Più tardi, sul punto di laurearsi in legge, pubblicò un poema, l’Arnalda — fanciulla di Cipro che appicca fuoco alla santa-barbara del vascello» ottomano, che traevala schiava — ed in quello la tavolozza del poeta si mostra di già ricca di splendide tinte, il suo pennello scorre già facile e sicuro sulla tela, e le grandi figure del quadro, al pari dei menomi accessorj di esso, son già pinti da mano maestra.

Poscia il poeta sentì ristretto l’orizzonte che racchiude i colli nativi, e percorse la Toscana e visitò Roma e Napoli.
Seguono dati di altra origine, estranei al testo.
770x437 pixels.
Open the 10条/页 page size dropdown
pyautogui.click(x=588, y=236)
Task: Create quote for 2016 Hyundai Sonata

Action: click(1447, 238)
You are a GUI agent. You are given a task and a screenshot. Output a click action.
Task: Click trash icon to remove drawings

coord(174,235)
Quella vasta, solenne e severa scena della natura italica che si noma l’agro romano, commosse profondamente l’animo del nostro vate e gl’ispirò un poema intitolato: La Campagna di Roma, ove nell’ordine in cui le si affacciavano alla mente e al cuore dell’Aleardi, peregrinante attraverso quelle eloquenti e maestose solitudini, ci cantava glorie e sventure italiane in modo degno degli eroi di cui interrogava la polve.

Mal per noi che di quel poema non rimanga che un solo canto, il Circello, essendo il rimanente stato distrutto una tal notte in cui gli sgherri austriaci che il menavano prigione fecer man bassa su tutte le più preziose sue carte.
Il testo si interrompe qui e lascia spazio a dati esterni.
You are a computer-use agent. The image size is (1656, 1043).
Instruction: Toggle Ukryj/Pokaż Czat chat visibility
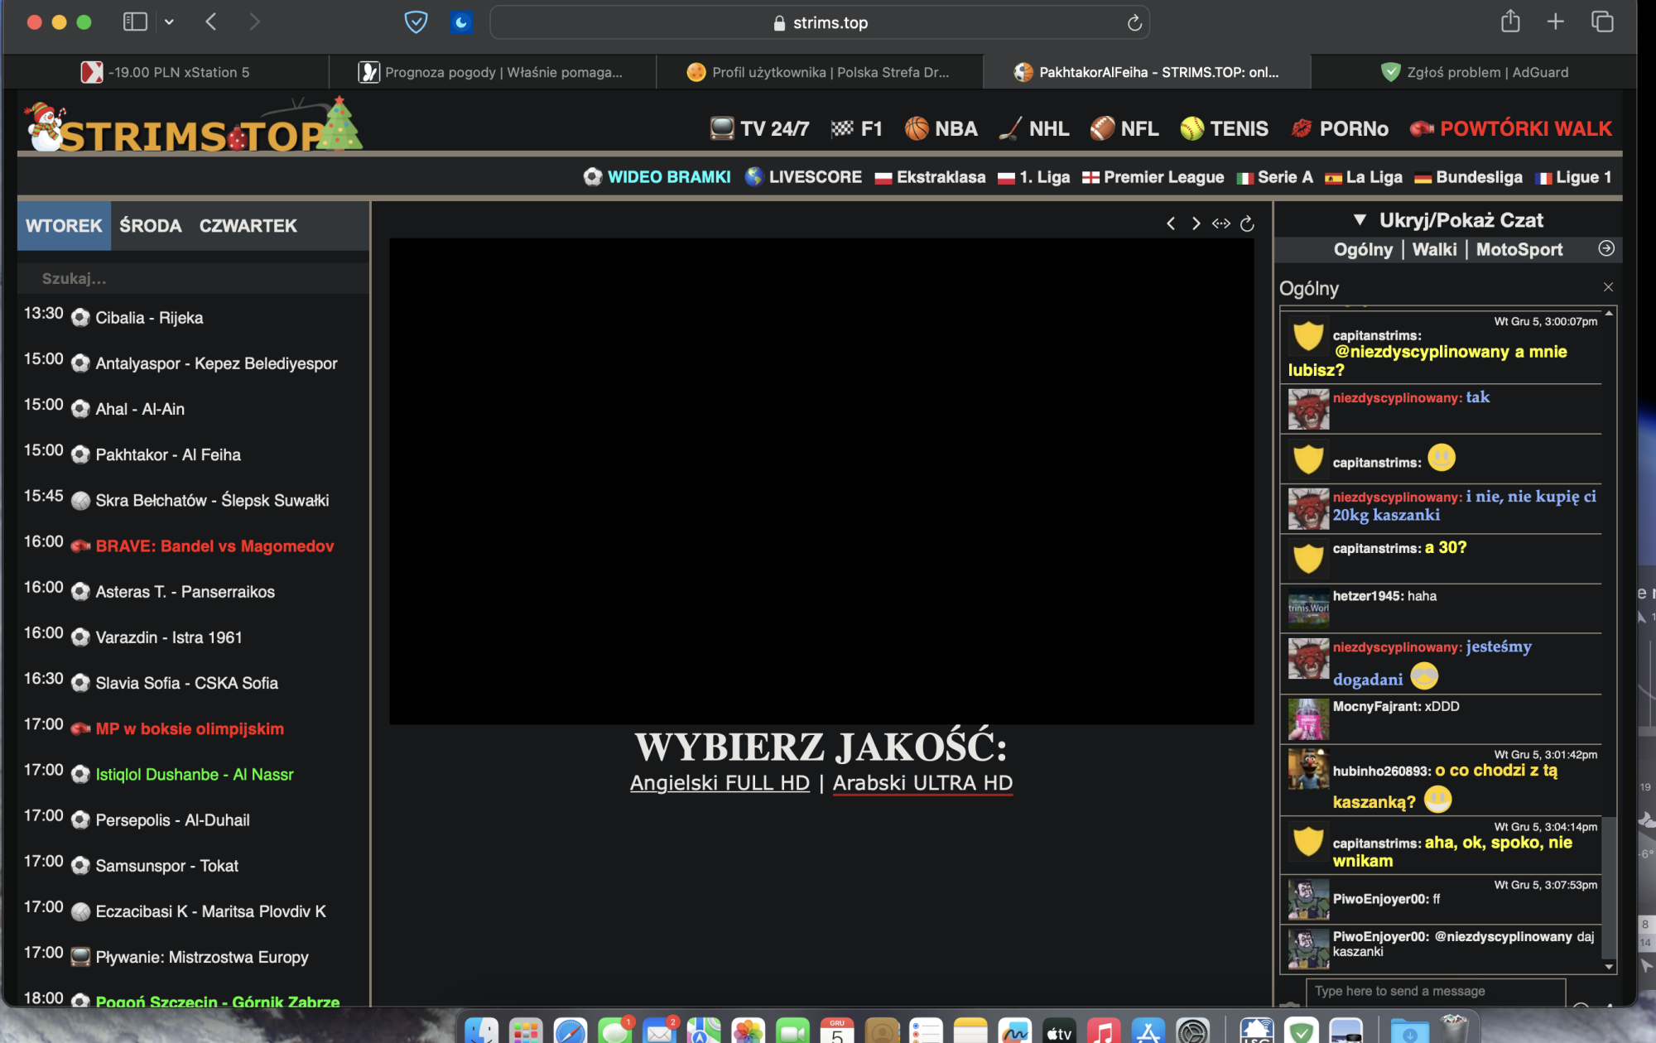(x=1449, y=220)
Rimase quindi l’Aleardi muto di versi per oltre sette anni; quindi mise fuora Le Prime Istorie, Le Città Marinare, Un’Ora di giovinezza, Raffaello e la Fornarina, poesie tutte che fecero il giro della nostra penisola, e che furono per ogni dove accolte col più vivo entusiasmo.

L’Aleardi scrive quasi sempre in isciolti, il più arduo de’ versi italiani, e possiam dire che tre muse ispirino ognora i suor carmi: la Natura, la Moralità e la Patria.